MATERIAL TO PROCESS ▸
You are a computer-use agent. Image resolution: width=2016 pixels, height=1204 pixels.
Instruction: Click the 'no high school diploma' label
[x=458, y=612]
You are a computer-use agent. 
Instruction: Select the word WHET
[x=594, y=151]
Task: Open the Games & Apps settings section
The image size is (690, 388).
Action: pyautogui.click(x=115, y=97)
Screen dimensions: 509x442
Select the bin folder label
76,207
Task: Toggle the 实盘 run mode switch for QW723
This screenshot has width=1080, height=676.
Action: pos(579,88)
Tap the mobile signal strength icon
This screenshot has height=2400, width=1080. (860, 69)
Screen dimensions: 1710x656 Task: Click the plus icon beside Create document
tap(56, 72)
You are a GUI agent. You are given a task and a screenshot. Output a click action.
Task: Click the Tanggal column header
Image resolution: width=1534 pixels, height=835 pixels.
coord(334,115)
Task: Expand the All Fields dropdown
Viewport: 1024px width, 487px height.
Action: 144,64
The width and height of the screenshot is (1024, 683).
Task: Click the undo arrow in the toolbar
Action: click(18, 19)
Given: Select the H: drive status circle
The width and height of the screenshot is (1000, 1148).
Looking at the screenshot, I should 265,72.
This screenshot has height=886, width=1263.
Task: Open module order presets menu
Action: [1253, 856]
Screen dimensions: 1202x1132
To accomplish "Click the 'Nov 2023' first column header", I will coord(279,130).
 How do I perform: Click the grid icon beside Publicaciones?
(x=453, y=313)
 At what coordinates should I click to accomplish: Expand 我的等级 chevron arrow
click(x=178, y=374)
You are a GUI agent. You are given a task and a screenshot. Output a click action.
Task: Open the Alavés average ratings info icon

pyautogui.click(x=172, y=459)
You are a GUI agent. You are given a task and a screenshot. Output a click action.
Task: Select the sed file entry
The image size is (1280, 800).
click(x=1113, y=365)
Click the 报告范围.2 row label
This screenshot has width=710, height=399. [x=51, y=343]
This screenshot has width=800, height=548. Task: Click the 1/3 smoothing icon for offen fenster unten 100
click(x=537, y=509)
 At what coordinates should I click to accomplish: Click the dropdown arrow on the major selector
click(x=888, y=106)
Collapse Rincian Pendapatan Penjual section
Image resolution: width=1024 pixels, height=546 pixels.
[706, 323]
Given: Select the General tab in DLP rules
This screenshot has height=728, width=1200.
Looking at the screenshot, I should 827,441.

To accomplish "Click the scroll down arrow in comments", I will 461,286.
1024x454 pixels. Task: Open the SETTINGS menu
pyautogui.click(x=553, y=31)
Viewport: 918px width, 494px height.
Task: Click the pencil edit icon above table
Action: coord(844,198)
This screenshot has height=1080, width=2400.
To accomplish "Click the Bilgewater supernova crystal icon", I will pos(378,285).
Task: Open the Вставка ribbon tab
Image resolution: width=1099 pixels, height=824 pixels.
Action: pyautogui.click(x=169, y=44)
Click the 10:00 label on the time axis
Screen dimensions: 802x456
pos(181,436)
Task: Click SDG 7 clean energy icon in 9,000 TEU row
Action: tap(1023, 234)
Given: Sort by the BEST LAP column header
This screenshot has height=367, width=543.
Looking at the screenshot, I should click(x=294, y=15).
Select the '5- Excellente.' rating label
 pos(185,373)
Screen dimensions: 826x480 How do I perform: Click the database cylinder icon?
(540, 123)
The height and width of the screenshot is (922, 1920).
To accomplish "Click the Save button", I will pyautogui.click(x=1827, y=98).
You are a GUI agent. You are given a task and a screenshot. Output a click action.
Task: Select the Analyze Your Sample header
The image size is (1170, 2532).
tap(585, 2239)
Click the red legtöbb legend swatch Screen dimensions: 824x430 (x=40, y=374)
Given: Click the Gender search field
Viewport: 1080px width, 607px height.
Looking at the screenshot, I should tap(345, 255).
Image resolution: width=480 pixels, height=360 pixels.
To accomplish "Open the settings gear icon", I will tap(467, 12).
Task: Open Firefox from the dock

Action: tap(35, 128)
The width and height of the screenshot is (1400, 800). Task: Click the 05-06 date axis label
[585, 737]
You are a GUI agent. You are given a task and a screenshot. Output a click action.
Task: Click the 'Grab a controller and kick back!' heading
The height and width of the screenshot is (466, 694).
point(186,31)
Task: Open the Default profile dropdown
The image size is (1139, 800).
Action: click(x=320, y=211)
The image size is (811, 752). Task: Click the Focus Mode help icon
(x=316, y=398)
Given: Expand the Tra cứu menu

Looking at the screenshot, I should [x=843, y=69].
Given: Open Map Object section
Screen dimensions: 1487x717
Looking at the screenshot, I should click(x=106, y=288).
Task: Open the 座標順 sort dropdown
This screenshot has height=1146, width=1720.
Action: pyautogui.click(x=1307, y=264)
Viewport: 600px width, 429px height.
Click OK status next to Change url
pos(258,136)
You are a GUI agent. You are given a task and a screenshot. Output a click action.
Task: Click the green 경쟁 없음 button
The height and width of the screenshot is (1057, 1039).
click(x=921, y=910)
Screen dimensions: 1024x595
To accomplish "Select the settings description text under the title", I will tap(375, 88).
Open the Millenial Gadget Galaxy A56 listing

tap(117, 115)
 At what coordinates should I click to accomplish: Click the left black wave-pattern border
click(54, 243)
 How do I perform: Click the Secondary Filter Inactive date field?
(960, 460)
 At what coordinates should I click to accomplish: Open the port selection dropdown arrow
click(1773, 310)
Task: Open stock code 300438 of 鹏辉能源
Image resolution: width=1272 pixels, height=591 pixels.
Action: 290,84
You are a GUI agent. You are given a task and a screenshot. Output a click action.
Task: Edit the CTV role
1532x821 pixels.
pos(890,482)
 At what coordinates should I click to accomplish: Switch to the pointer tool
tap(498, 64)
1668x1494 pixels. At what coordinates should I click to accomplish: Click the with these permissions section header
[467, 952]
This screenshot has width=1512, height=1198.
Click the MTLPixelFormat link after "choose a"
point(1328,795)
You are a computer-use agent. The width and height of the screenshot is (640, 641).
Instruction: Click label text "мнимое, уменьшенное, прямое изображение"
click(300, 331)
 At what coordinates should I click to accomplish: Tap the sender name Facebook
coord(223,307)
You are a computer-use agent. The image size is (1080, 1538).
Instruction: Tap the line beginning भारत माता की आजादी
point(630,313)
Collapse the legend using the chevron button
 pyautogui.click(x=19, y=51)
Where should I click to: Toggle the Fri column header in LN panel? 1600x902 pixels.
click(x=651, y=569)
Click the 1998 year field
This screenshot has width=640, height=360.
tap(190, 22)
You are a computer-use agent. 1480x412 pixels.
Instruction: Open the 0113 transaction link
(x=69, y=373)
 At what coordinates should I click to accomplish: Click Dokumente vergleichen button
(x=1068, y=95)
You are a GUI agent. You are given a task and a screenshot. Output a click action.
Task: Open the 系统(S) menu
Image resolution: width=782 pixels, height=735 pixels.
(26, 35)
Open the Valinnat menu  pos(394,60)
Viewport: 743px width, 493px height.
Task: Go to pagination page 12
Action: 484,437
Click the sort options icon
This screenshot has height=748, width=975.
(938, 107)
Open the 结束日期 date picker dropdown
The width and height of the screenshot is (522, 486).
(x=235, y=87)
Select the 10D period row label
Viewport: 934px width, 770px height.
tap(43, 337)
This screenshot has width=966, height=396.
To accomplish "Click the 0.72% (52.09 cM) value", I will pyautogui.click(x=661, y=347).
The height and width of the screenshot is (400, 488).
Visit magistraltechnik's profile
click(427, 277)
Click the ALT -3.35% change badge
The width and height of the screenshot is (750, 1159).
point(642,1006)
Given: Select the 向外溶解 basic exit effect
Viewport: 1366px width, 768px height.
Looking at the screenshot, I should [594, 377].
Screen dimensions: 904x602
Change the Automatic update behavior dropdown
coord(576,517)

WHAT TO PRODUCE ▸
Copy the whole of the data above exactly.

EXERCISE SOLUTION ▸
You are a computer-use agent. Image resolution: width=2016 pixels, height=1204 pixels.
Instruction: Click the 'no high school diploma' label
[x=458, y=612]
You are a computer-use agent. 
Instruction: Select the word WHET
[x=594, y=151]
Task: Open the Games & Apps settings section
The image size is (690, 388).
Action: pyautogui.click(x=115, y=97)
Screen dimensions: 509x442
Select the bin folder label
76,207
Task: Toggle the 实盘 run mode switch for QW723
This screenshot has width=1080, height=676.
Action: pos(579,88)
Tap the mobile signal strength icon
This screenshot has height=2400, width=1080. (860, 69)
Screen dimensions: 1710x656 Task: Click the plus icon beside Create document
tap(56, 72)
You are a GUI agent. You are given a task and a screenshot. Output a click action.
Task: Click the Tanggal column header
Image resolution: width=1534 pixels, height=835 pixels.
coord(334,115)
Task: Expand the All Fields dropdown
Viewport: 1024px width, 487px height.
Action: 144,64
The width and height of the screenshot is (1024, 683).
Task: Click the undo arrow in the toolbar
Action: click(18, 19)
Given: Select the H: drive status circle
The width and height of the screenshot is (1000, 1148).
Looking at the screenshot, I should 265,72.
This screenshot has height=886, width=1263.
Task: Open module order presets menu
Action: [1253, 856]
Screen dimensions: 1202x1132
To accomplish "Click the 'Nov 2023' first column header", I will coord(279,130).
 How do I perform: Click the grid icon beside Publicaciones?
(x=453, y=313)
 At what coordinates should I click to accomplish: Expand 我的等级 chevron arrow
click(x=178, y=374)
You are a GUI agent. You are given a task and a screenshot. Output a click action.
Task: Open the Alavés average ratings info icon

pyautogui.click(x=172, y=459)
You are a GUI agent. You are given a task and a screenshot. Output a click action.
Task: Select the sed file entry
The image size is (1280, 800).
click(x=1113, y=365)
Click the 报告范围.2 row label
This screenshot has width=710, height=399. [x=51, y=343]
This screenshot has width=800, height=548. Task: Click the 1/3 smoothing icon for offen fenster unten 100
click(x=537, y=509)
 At what coordinates should I click to accomplish: Click the dropdown arrow on the major selector
click(x=888, y=106)
Collapse Rincian Pendapatan Penjual section
Image resolution: width=1024 pixels, height=546 pixels.
[706, 323]
Given: Select the General tab in DLP rules
This screenshot has height=728, width=1200.
Looking at the screenshot, I should 827,441.

To accomplish "Click the scroll down arrow in comments", I will 461,286.
1024x454 pixels. Task: Open the SETTINGS menu
pyautogui.click(x=553, y=31)
Viewport: 918px width, 494px height.
Task: Click the pencil edit icon above table
Action: coord(844,198)
This screenshot has height=1080, width=2400.
To accomplish "Click the Bilgewater supernova crystal icon", I will pos(378,285).
Task: Open the Вставка ribbon tab
Image resolution: width=1099 pixels, height=824 pixels.
Action: pyautogui.click(x=169, y=44)
Click the 10:00 label on the time axis
Screen dimensions: 802x456
pos(181,436)
Task: Click SDG 7 clean energy icon in 9,000 TEU row
Action: tap(1023, 234)
Given: Sort by the BEST LAP column header
This screenshot has height=367, width=543.
Looking at the screenshot, I should click(x=294, y=15).
Select the '5- Excellente.' rating label
 pos(185,373)
Screen dimensions: 826x480 How do I perform: Click the database cylinder icon?
(540, 123)
The height and width of the screenshot is (922, 1920).
To accomplish "Click the Save button", I will pyautogui.click(x=1827, y=98).
You are a GUI agent. You are given a task and a screenshot. Output a click action.
Task: Select the Analyze Your Sample header
The image size is (1170, 2532).
tap(585, 2239)
Click the red legtöbb legend swatch Screen dimensions: 824x430 (x=40, y=374)
Given: Click the Gender search field
Viewport: 1080px width, 607px height.
Looking at the screenshot, I should tap(345, 255).
Image resolution: width=480 pixels, height=360 pixels.
To accomplish "Open the settings gear icon", I will tap(467, 12).
Task: Open Firefox from the dock

Action: tap(35, 128)
The width and height of the screenshot is (1400, 800). Task: Click the 05-06 date axis label
[585, 737]
You are a GUI agent. You are given a task and a screenshot. Output a click action.
Task: Click the 'Grab a controller and kick back!' heading
The height and width of the screenshot is (466, 694).
point(186,31)
Task: Open the Default profile dropdown
The image size is (1139, 800).
Action: click(x=320, y=211)
The image size is (811, 752). Task: Click the Focus Mode help icon
(x=316, y=398)
Given: Expand the Tra cứu menu

Looking at the screenshot, I should [x=843, y=69].
Given: Open Map Object section
Screen dimensions: 1487x717
Looking at the screenshot, I should click(x=106, y=288).
Task: Open the 座標順 sort dropdown
This screenshot has height=1146, width=1720.
Action: pyautogui.click(x=1307, y=264)
Viewport: 600px width, 429px height.
Click OK status next to Change url
pos(258,136)
You are a GUI agent. You are given a task and a screenshot. Output a click action.
Task: Click the green 경쟁 없음 button
The height and width of the screenshot is (1057, 1039).
click(x=921, y=910)
Screen dimensions: 1024x595
To accomplish "Select the settings description text under the title", I will tap(375, 88).
Open the Millenial Gadget Galaxy A56 listing

tap(117, 115)
 At what coordinates should I click to accomplish: Click the left black wave-pattern border
click(54, 243)
 How do I perform: Click the Secondary Filter Inactive date field?
(960, 460)
 At what coordinates should I click to accomplish: Open the port selection dropdown arrow
click(1773, 310)
Task: Open stock code 300438 of 鹏辉能源
Image resolution: width=1272 pixels, height=591 pixels.
Action: 290,84
You are a GUI agent. You are given a task and a screenshot. Output a click action.
Task: Edit the CTV role
1532x821 pixels.
pos(890,482)
 At what coordinates should I click to accomplish: Switch to the pointer tool
tap(498, 64)
1668x1494 pixels. At what coordinates should I click to accomplish: Click the with these permissions section header
[467, 952]
This screenshot has width=1512, height=1198.
Click the MTLPixelFormat link after "choose a"
point(1328,795)
You are a computer-use agent. The width and height of the screenshot is (640, 641).
Instruction: Click label text "мнимое, уменьшенное, прямое изображение"
click(300, 331)
 At what coordinates should I click to accomplish: Tap the sender name Facebook
coord(223,307)
You are a computer-use agent. The image size is (1080, 1538).
Instruction: Tap the line beginning भारत माता की आजादी
point(630,313)
Collapse the legend using the chevron button
 pyautogui.click(x=19, y=51)
Where should I click to: Toggle the Fri column header in LN panel? 1600x902 pixels.
click(x=651, y=569)
Click the 1998 year field
This screenshot has width=640, height=360.
tap(190, 22)
You are a computer-use agent. 1480x412 pixels.
Instruction: Open the 0113 transaction link
(x=69, y=373)
 At what coordinates should I click to accomplish: Click Dokumente vergleichen button
(x=1068, y=95)
You are a GUI agent. You are given a task and a screenshot. Output a click action.
Task: Open the 系统(S) menu
Image resolution: width=782 pixels, height=735 pixels.
(26, 35)
Open the Valinnat menu  pos(394,60)
Viewport: 743px width, 493px height.
Task: Go to pagination page 12
Action: 484,437
Click the sort options icon
This screenshot has height=748, width=975.
(938, 107)
Open the 结束日期 date picker dropdown
The width and height of the screenshot is (522, 486).
(x=235, y=87)
Select the 10D period row label
Viewport: 934px width, 770px height.
tap(43, 337)
This screenshot has width=966, height=396.
To accomplish "Click the 0.72% (52.09 cM) value", I will pyautogui.click(x=661, y=347).
The height and width of the screenshot is (400, 488).
Visit magistraltechnik's profile
click(427, 277)
Click the ALT -3.35% change badge
The width and height of the screenshot is (750, 1159).
point(642,1006)
Given: Select the 向外溶解 basic exit effect
Viewport: 1366px width, 768px height.
Looking at the screenshot, I should [594, 377].
Screen dimensions: 904x602
Change the Automatic update behavior dropdown
coord(576,517)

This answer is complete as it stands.